**Source text**

——

I am going to go ahead and make little tester bars to see which ingredient works best as a hardener with this formula. I will make one trial sized bar of each: BTMS 25, BTMS 50, and cetyl alcohol. Usually I use BTMS 25, cetyl alcohol, and stearic acid, plus sodium lactate to help it harden. We're about to find out what happens if I can only pick one! I already know it's not stearic acid because too much of that is a lather killer, too. And we would need a lot of it if it was the only hardener. It also is too draggy and does not glide. I try to keep the percentage low in my bars but it does help in small amounts. 

Anyway, I'll update here when I have had a chance to compare them.


----------



## Corsara (Apr 4, 2021)

Quanta said:


> Yeah, syndet bars can be pretty simple. The main thing is you want more than one or two surfactants so that it will be mild. Three or four seems to be the sweet spot. Then you need something to hold it together and harden it. I put other stuff in mine, too, mostly to make it easier to apply to the hair. I find that it's faster to rub the bar directly on my wet head in the direction of my hair than trying to make leather in my hands and then transfer to my hair. Therefore I need it to be nice and glidy and I have ingredients for that.
> 
> I am going to go ahead and make little tester bars to see which ingredient works best as a hardener with this formula. I will make one trial sized bar of each: BTMS 25, BTMS 50, and cetyl alcohol. Usually I use BTMS 25, cetyl alcohol, and stearic acid, plus sodium lactate to help it harden. We're about to find out what happens if I can only pick one! I already know it's not stearic acid because too much of that is a lather killer, too. And we would need a lot of it if it was the only hardener. It also is too draggy and does not glide. I try to keep the percentage low in my bars but it does help in small amounts.

——

**Recorded data**
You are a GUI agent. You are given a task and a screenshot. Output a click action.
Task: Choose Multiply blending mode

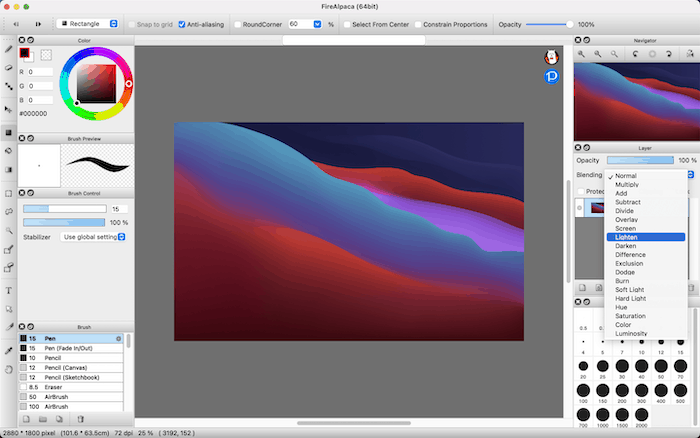[x=627, y=185]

——

**Exercise tasks**
**A)** Condense the paragraph of the syndet bar forum thread beginning "Yeah, syndet bars can be pretty simple" into a short bulleted list of its main points.
**B)** Pick up the syndet bar forum thread from its last line and continue it.
You won't need the data above.

**Expected results**
**A)**
- Syndet bars can be simple.
- Use more than one or two surfactants to keep the bar mild; three or four is the sweet spot.
- The bar needs something to hold it together and harden it.
- Other ingredients make it easier to apply to the hair.
- Rubbing the bar directly on wet hair, in the direction of the hair, is faster than lathering in the hands first, so the bar must glide well.

**B)**
> 
> Anyway, I'll update here when I have had a chance to compare them.


That's fantastic, I can't wait to hear your results!! I really want to learn more about syndet bars, but it's pretty overwhelming how much info there is


----------



## Emmamia (Apr 5, 2021)

Hi, Good info. I just started making and using shampoo bars.... I bought my recipe from Etsy. I love how my hair looks and feels, but; my scalp has started to itch.... Any idea if any of the  (common) surfactants used for shampoo bars are prompt cause itching?


----------



## Quanta (Apr 5, 2021)

Emmamia said:


> Hi, Good info. I just started making and using shampoo bars.... I bought my recipe from Etsy. I love how my hair looks and feels, but; my scalp has started to itch.... Any idea if any of the  (common) surfactants used for shampoo bars are prompt cause itching?


Are you using the Etsy recipe that uses something like 73% sodium cocoyl isethionate? Because that is far, far above the safe limit for that ingredient. It should be 50 to 55% maximum. If you're using a different formula, you may need to do some trials to see what is causing the itching. Compare the ingredients of your bars to the ingredients of whatever you were using before you started itching to see what ingredients are new to your scalp. That will help narrow it down.

Always check the ingredients you're using to see what the safe limit is. The vendor should supply that information. If not, do a search online.

Having said that, anyone can be allergic to anything. I was itching and went to a dermatologist for a patch test, and it turns out I am allergic to preservatives that are formaldehyde releasers, which are incredibly popular among DIY skin care formulators. It is also what a lot of commercial manufacturers are using these days as consumers pressure them to stop using parabens.


----------



## justjacqui (Apr 5, 2021)

@Emmamia Some people report having a reaction (itching etc) to SLSa (sodium lauryl sulfoacetate) and SLS (sodium lauryl sulfate). If you are using either of these surfactants try substituting it with another surfactant.

Hope this helps


----------



## Quanta (Apr 5, 2021)

Corsara said:


> That's fantastic, I can't wait to hear your results!! I really want to learn more about syndet bars, but it's pretty overwhelming how much info there is


The test bars are made and drying now. In a few weeks when I've had a chance to use each one a few times, I'll report back.


----------



## violets2217 (Apr 5, 2021)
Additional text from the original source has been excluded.